I suspect any solution like that will be wholesale thrown away in a year or two. Unless the damn thing is going to make money in the next 2-3 years, we are all mostly going to write throwaway code.
Things are such an opportunity cost now days. It’s like trying to capture value out of a transient amorphous cloud, you can’t hold any of it in your hand but the phenomenon is clearly occurring.
Can you talk about the main non-LLM NLP tools you use? e.g. BERT models?
> One prompt? Fair. 10? Still ok. 100? You're pushing it. 10M - get help.
Assuming you could do 10M+ LLM calls for this task at trivial cost and time, would you do it? i.e. is the only thing keeping you away from LLM the fact they're currently too cumbersome to use?
You can use embeddings to build classification models using various methods. Not sure what qualifies as "get help" level of cost/throughput, but certainly most providers offer large embedding APIs at much lower cost/higher throughput than their completion APIs.
http://www.incompleteideas.net/IncIdeas/BitterLesson.html
So what would you use to classify whether a document is a critique or something else in 1M documents in a non-English language?
This is a real problem I am dealing with at a library project.
Each document is between 100 to 10k tokens.
Most top (read most expensive) LLMs available in OpenRouter work great, it is the cost (and speed) that is the issue.
If I could come up with something locally runnable that would be fantastic.
Presumably BERT based classifiers would work if I had one properly trained for the language.
I guess you've already seen https://huggingface.co/collections/answerdotai/modernbert-67... ?
> LLMs are not feasible when you have a dataset of 10 million items that you need to classify relatively fast and at a reasonable cost.
What? That's simply not true.
Current embedding models are incredibly fast and cheap and will, in the vast majority of NLP tasks, get you far better results than any local set of features you can develop yourself.
I've also done this at work numerous times, and have been working on various NLP tasks for over a decade now. For all future traditional NLP tasks the first pass is going to be to get fetch LLM embeddings and stick on a fairly simple classification model.

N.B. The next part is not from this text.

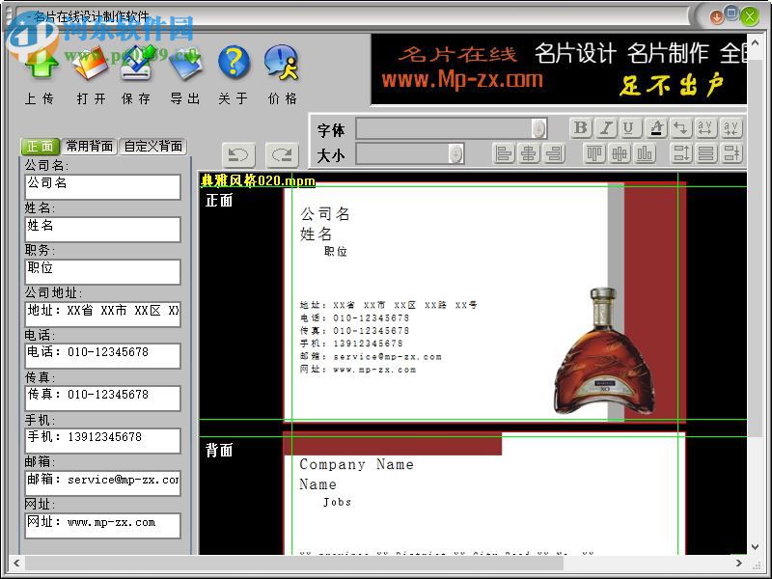Click the undo arrow icon
Viewport: 772px width, 579px height.
tap(237, 154)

> One prompt? Fair. 10? Still ok. 100? You're pushing it. 10M - get help.
"Prompting" is not how you use LLMs for classification tasks. Sure you can build 0-shot classifiers for some tricky tasks, but if you're doing classification for documents today and you're not starting with an embedding model you're missing some easy gains.
For context, 10M would cost ~$27.
Say Gemini Flash 8B, allowing ~28 tokens for prompt input at $0.075/1M tokens, plus 2 output tokens at $0.30/1M. Works out to $0.0027 per classification. Or in other words, for 1 penny you could do this classification 3.7 times.

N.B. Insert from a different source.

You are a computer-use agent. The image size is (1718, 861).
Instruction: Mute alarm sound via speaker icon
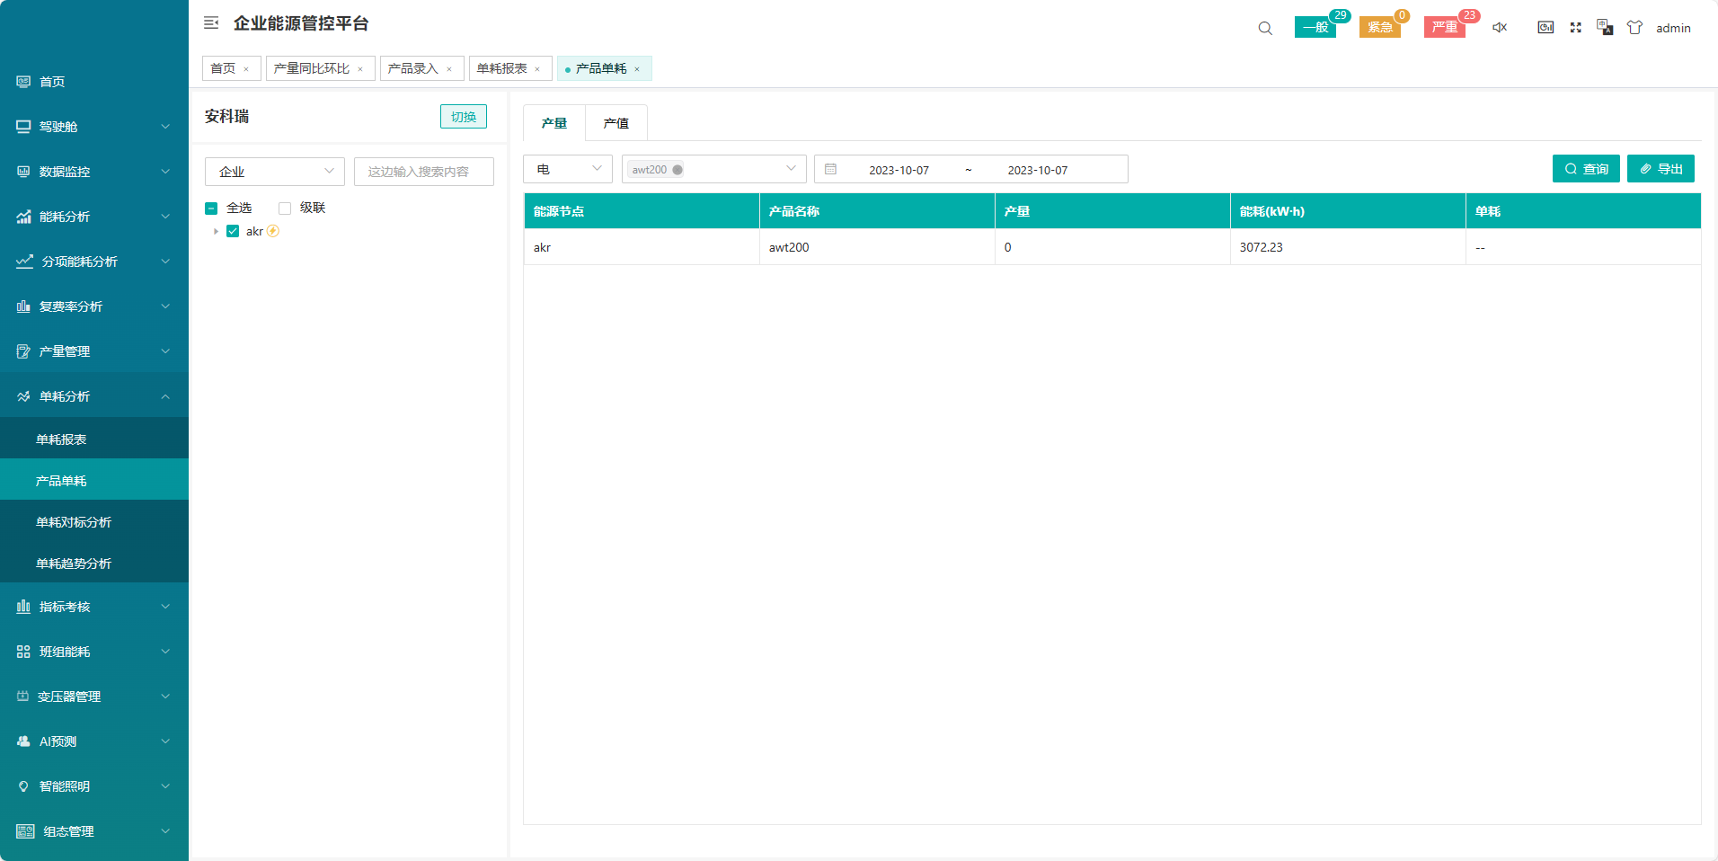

Prompt caching would lower the cost, later similar tech would lower the inference cost too. You have less than 25 tokens, thats between 1-5$.
There may be some use case but I'm not convinced with the one you gave.
So there's a bit of an issue with prompt caching implementations: for both OpenAI API and Claude's API, you need a minimum of 1024 tokens to build the cache for whatever reason. For simple problems, that can be hard to hit and may require padding the system prompt a bit.
Can you recommend a way to classify a small number of objects? Local only and Python preferably.
So TLDR: You agree with the author, but not for the same reasons?